In my opinion, this is one of the most important questions to ask yourself about your mare. How is her conformation? Does she have any big faults that could be passed onto the foal. For instance, a club foot? Small hooves? A long back? I recommend consulting with a veterinarian about breeding your mare before you commit, especially if she can’t pass a veterinary check. You need to find out the reason behind it. Some things are caused by old age and are blemishes like arthritis, wind-puffs etc, but some could be structural and hereditary.
Obviously like humans, not every horse is perfect and it is very rare to find a horse that has all around perfect conformation.
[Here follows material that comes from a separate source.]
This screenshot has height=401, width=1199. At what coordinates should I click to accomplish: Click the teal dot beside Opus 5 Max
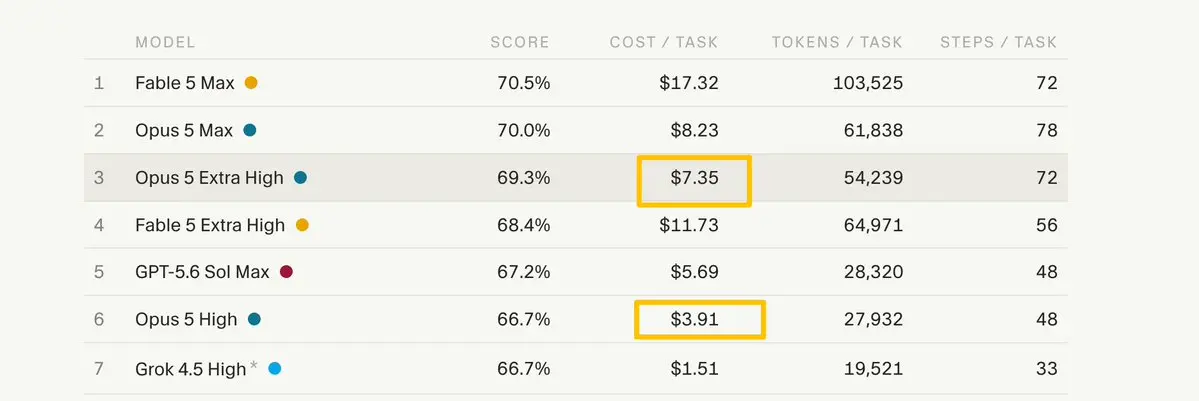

Take time to analyze your mare, pick out all her qualities and faults and try to search for a stallion that has qualities where she has her faults. We will go into this more in my next post “Choosing a Stallion.”
What are my mare’s bloodlines? Any popular ones in the current horse industry? What bloodlines would cross well with her?
Bloodlines always seem to be a controversial topic, but it is something to consider especially if you plan on making a profit off your foal. Trust me, I’m a firm believer that bloodlines are not the only thing that make a horse, I do believe good bloodlines help a horse and they help improve it’s value immensely. Plus if you have been around horses for awhile you will find that certain bloodlines work better for you as a rider/trainer then others.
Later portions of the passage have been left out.